Umut verip de güven aşıladığın ve ancak yarı yolda bıraktığın insanların gönül sadakasını, her iki dünyada da veremezsin sevgili dostum!

Bilgenin dediği gibi, "Güvenilir insan olmak, bir insanın erişebileceği en yüksek mertebedir." Nasıl ki, bedenden çıkan ruh, geride sadece ceset bırakırsa ve bu, her şeyin bittiği anlamına geliyorsa sevgili dostum; güven de işte bu ruha benzer. Eğer bir kez zarar görürse, yani kaybedilirse yerine gelmesi mümkün olmaz; sürekli şüphe hali devam edeceği için insanlar ve devletler arasındaki ilişkilerin, ölüm gibi sonuna geliniyor...

Hikâye bu ya sevgili dostum; bir zamanlar, "aşk, güven ve dostluk adında üç arkadaş varmış. Üçü bir arada oldu mu harikaymış her şey. Gün gelmiş Aşk'ın işi çıkmış. Eh, meslek bu kolay mı?

Ama aralarından ayrılmadan önce söz vermiş onlara:

- Beni özlediğinizde, üzülmeyin uzaklarda olmayacağım. Nerede gözleri arzuyla dolu birbirine bakan bir çift görürseniz ben işte oradayım.
Ve ayrılmış yanlarından. Kısa bir zaman sonra da Dostluk, Güven'e;

- Madem öyle ben de yoluma düşeyim. Görev beni çağırır.
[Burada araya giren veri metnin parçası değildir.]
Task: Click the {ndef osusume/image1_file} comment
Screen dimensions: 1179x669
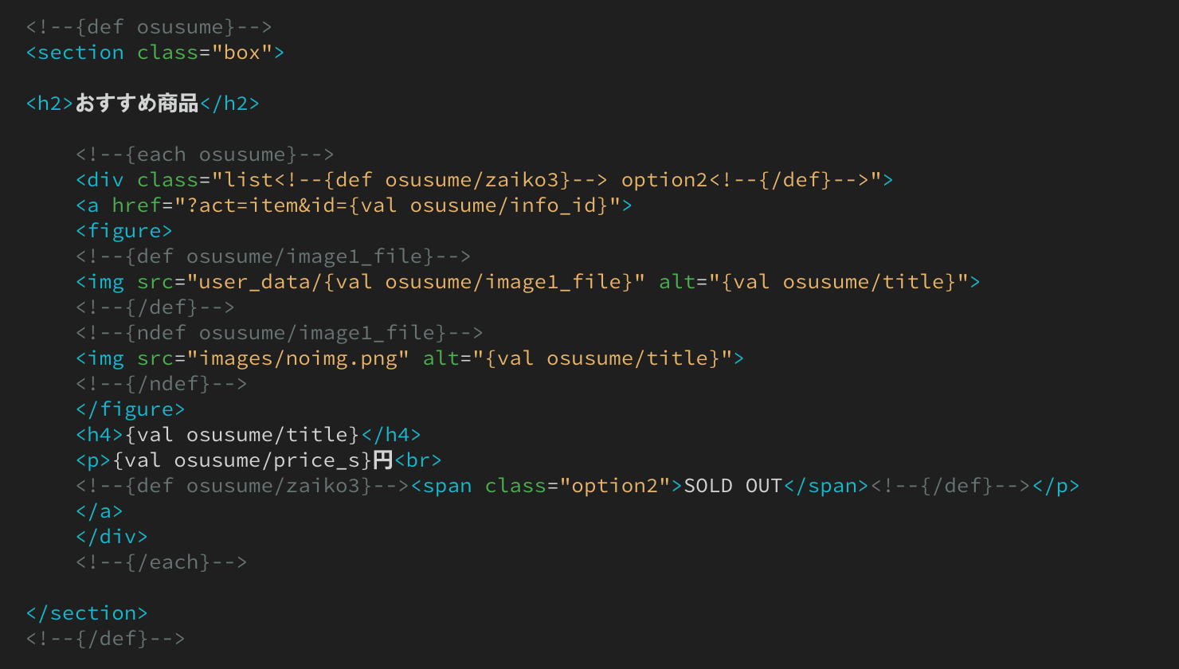Action: tap(280, 333)
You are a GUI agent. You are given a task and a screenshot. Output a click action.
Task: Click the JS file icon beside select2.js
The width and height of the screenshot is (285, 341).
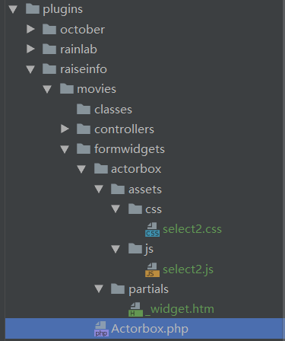pyautogui.click(x=152, y=269)
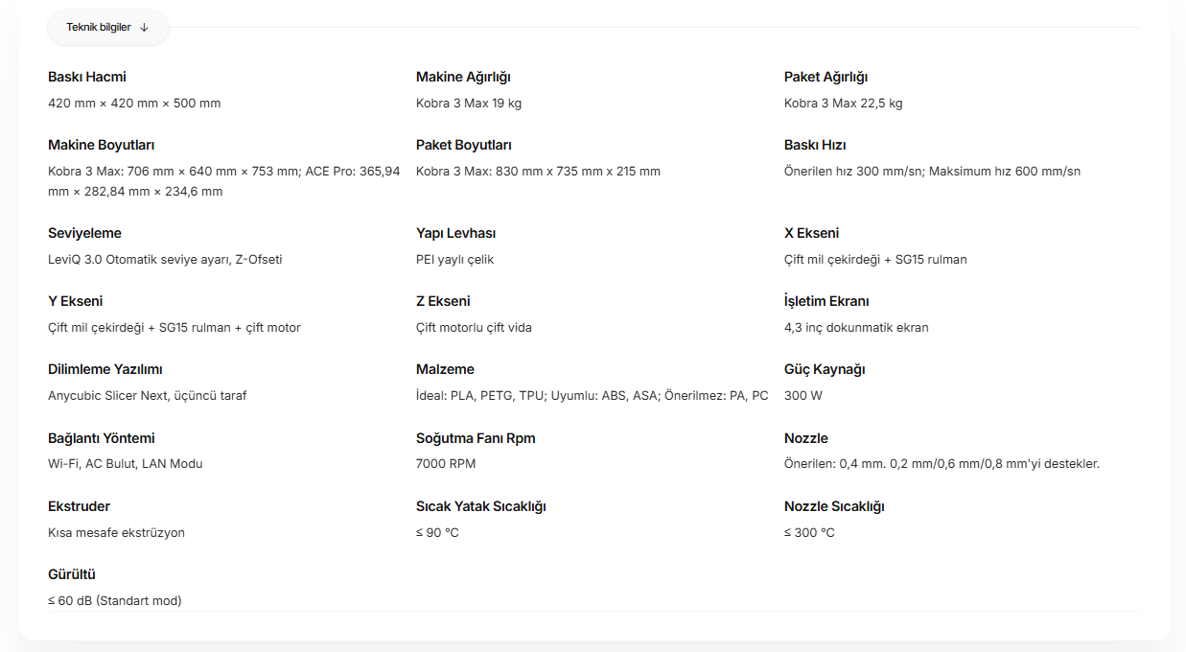The height and width of the screenshot is (652, 1186).
Task: Click the Makine Boyutları heading
Action: pos(101,145)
Ama merak etme, nerede birlikte ağlayan iki insan görürsen bil ki ben de oradayım; demiş!

Güven ağzını açmış veda etmek için ama, Dostluk ayrılmış arkadaşının yanından, başka bir şey demeden... Onun son sözünü dinlemeden!

Ve gitmiş uzaklara...

Güven sessizce içinden geçirmiş elinde olmadan.

-Sizi nerede bulacağımı söylediniz ama, benim nerede olacağımı öğrenmeden çekip gittiniz.

BENİ KAYBEDERSENİZ, BİR DAHA ASLA BULAMAZSINIZ!.."

Kamu otoritesinin, topluma karşı duyarlı, bir o kadar huzur ve güven verici yaklaşımları ülkeleri medeni yapıyor sevgili dostum! Devlete veya hükümete karşı bir güvensizlik duygusu peyda olunca, halk arasında da güven duygusu ve dayanışma ruhu azalıyor...Medeni dünyanın da size bakışı değişiyor malesef küresel ekonominin yaşandığı bir dünyada...Ülkemizde son yıllarda yaşanan bu güven kaybına karşılık, özellikle siyasetçilerin sertleşmesi toplumu da bir o kadar geriyor. İnsan ilişkileri yay gibi gerilmiş vaziyette, herkes bir pozisyon alarak bir şekilde kendini koruma çabasında. Eski tabirle, çobanlar kavgaya tutuştu; çoban köpekleri birbirine havlamaya başladı; kurtlar pusuda olan biteni seyrediyor; koyunlar ise sahipsiz, gergin ve de şaşkın şaşkın  otlamaya devam etmekte...

Velhasılı kelam sevgili dostum; akıllı insan iki şeyden vazgeçemez: "Güveneceği insanlarla dost olmak ve güvenilecek bir insan olmak..."

Ülkelere gelince, güven kaybına uğramış yönetimler ve kadrolar; halk nazarında tekrar güven kazanabilmek için güvenoyu almak ve bunu bütün dünyaya göstermek  zorunda olmalarına rağmen, bu kural nedense işletilmek istenmiyor ve geçiştiriliyor. Neden? Çünkü kendilerine güvenmiyorlar; ahlâklı ve karakterli olmak yerine, kendi menfaatlerini el üstünde tutuyorlar. Zekiler ama ahlâkları ve karakterleri zayıf...İnsan olmak ve özellikle demokrat insan olmak zor be sevgili dostum! Zeki, çevik, ahlâklı, sevgi dolu, çalışkan ve dürüst insanı bir arada bulmadan bir şeyi başarmamız çok zor; hem de çoook zor! Bütün bunlar yaşanırken, mazereti olup da, güven kaybına uğrayanları da bir türlü affetmiyoruz; inancımıza ve çağdaş ahlâk anlayışına rağmen!